**EXERCISE INSTRUCTIONS**
Using the listing below, say how many of its lines hold "settings". Offer nothing beyond the number.

##############################

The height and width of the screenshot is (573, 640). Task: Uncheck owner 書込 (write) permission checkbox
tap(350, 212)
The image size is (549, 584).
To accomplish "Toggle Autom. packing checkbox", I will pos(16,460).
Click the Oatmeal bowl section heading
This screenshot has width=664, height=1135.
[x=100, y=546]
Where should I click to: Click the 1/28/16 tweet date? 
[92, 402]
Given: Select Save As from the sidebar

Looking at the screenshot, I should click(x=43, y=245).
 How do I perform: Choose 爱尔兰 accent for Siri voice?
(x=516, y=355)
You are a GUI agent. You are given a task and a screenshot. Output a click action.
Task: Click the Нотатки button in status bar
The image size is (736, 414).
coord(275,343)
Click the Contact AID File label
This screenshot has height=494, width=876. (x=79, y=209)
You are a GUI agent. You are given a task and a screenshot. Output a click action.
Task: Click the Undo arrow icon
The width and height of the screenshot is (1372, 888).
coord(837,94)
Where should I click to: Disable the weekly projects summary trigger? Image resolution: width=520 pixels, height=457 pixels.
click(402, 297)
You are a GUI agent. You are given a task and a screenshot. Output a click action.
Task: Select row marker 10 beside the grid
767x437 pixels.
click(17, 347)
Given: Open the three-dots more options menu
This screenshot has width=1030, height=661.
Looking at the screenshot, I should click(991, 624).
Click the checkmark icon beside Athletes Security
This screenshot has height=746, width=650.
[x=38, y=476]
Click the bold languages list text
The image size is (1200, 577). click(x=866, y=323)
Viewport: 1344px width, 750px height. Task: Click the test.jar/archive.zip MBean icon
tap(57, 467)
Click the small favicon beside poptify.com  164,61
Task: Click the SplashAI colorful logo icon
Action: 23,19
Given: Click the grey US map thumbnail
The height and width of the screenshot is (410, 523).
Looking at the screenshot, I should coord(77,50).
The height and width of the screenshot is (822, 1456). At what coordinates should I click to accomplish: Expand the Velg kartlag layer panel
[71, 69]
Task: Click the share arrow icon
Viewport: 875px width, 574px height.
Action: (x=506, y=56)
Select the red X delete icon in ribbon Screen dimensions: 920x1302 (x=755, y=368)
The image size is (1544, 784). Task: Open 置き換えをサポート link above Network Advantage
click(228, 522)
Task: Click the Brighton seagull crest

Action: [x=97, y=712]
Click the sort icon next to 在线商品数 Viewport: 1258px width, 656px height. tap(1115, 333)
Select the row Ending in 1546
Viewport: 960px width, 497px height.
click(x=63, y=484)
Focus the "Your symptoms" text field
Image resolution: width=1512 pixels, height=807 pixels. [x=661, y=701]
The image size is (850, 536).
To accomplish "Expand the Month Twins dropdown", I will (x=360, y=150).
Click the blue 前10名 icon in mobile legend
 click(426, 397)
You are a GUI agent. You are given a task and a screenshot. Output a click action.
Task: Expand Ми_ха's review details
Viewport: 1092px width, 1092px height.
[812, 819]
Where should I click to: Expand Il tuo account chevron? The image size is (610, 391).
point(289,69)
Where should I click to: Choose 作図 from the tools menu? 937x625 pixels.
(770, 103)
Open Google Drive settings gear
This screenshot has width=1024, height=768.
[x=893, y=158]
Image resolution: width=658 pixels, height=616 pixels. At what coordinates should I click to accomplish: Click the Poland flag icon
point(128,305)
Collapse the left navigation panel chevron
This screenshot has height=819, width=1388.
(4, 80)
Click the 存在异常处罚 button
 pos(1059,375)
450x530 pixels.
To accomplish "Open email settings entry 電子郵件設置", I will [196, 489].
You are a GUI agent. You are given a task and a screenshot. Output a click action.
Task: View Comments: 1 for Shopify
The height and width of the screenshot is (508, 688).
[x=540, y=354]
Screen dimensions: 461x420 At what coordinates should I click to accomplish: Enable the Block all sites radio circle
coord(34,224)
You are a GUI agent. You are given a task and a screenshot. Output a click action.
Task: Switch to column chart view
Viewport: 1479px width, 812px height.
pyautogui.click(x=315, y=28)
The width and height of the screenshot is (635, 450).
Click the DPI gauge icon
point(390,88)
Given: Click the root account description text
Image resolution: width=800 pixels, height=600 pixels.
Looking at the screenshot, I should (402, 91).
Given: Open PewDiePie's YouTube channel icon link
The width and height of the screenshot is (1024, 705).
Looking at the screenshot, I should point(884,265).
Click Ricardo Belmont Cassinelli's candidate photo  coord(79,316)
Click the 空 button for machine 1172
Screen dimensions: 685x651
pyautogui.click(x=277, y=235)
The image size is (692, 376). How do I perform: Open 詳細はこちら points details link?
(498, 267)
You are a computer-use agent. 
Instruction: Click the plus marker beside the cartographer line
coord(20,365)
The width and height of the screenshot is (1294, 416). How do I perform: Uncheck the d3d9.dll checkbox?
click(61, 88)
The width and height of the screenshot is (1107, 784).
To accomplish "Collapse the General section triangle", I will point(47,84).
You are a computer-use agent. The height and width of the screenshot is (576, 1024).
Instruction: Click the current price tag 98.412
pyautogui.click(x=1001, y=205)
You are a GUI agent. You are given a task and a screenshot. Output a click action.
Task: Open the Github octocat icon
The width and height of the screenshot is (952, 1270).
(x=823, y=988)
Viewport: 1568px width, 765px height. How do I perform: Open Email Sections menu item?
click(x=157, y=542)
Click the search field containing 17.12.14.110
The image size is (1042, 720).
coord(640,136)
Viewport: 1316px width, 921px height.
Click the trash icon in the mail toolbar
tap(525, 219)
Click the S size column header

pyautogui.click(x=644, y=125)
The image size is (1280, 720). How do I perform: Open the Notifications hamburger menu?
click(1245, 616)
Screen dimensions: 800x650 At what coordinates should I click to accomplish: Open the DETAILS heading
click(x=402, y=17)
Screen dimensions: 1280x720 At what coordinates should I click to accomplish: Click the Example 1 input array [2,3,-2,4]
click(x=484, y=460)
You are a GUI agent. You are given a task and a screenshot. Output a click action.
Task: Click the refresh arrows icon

##############################

**FINAL ANSWER**
2